EXERCISE DIRECTIONS ▸ For the material that follows, list every line containing the word "Monaco".

┌──

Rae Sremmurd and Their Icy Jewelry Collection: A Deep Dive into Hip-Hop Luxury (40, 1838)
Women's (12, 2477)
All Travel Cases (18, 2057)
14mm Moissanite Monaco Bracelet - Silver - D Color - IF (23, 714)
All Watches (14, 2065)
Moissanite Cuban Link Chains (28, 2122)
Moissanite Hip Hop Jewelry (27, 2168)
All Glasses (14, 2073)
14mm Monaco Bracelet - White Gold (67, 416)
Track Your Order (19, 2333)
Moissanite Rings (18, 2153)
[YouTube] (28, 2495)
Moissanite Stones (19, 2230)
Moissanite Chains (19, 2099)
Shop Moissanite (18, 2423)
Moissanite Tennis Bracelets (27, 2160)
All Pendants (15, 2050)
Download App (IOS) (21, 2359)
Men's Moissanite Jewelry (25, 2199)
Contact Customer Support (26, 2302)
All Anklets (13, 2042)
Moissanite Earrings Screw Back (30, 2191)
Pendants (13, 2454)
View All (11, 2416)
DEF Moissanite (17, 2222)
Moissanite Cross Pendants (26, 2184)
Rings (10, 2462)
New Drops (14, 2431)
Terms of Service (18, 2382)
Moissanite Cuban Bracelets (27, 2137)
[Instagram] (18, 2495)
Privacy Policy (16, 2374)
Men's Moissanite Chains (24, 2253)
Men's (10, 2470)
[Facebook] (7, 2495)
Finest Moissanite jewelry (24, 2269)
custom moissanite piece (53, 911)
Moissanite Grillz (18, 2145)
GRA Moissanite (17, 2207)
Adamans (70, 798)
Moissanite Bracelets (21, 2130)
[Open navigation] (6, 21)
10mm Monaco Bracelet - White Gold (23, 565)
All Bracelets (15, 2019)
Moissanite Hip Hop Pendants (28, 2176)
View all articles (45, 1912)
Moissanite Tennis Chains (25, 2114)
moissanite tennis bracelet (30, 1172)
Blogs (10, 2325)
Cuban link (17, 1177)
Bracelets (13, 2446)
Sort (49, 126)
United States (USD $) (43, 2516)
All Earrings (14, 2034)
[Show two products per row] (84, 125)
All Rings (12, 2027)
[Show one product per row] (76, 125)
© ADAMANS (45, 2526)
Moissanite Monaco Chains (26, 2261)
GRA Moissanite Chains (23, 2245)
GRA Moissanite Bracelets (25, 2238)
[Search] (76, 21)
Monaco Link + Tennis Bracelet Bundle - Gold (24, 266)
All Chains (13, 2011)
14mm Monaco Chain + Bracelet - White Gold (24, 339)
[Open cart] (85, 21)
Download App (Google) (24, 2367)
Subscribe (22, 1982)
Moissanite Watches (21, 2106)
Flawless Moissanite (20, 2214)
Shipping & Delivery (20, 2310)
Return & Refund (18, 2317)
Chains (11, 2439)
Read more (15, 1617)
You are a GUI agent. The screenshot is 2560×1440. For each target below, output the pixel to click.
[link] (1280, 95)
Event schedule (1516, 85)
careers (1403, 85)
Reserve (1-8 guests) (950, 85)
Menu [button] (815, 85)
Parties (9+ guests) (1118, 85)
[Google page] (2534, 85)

└──

TASK ANSWER ▸
14mm Moissanite Monaco Bracelet - Silver - D Color - IF (23, 714)
14mm Monaco Bracelet - White Gold (67, 416)
10mm Monaco Bracelet - White Gold (23, 565)
Moissanite Monaco Chains (26, 2261)
Monaco Link + Tennis Bracelet Bundle - Gold (24, 266)
14mm Monaco Chain + Bracelet - White Gold (24, 339)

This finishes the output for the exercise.